### Your task
In the entries below, find the line containing "1922x843 pixels." and the line containing "Click back arrow beside prod005". Copy those two lines and everything between them exactly, and only that.

### Records to process
_ _ _ _ _
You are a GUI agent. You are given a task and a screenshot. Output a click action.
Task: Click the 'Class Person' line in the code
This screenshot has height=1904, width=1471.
_ _ _ _ _
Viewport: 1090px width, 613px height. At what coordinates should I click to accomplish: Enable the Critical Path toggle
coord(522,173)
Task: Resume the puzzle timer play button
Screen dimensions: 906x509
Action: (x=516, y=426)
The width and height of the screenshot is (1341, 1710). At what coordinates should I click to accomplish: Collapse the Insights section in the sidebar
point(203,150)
_ _ _ _ _
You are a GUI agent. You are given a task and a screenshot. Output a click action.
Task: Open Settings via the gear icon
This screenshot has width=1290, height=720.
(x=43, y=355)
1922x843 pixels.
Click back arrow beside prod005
_ _ _ _ _
### Response area
1922x843 pixels.
Click back arrow beside prod005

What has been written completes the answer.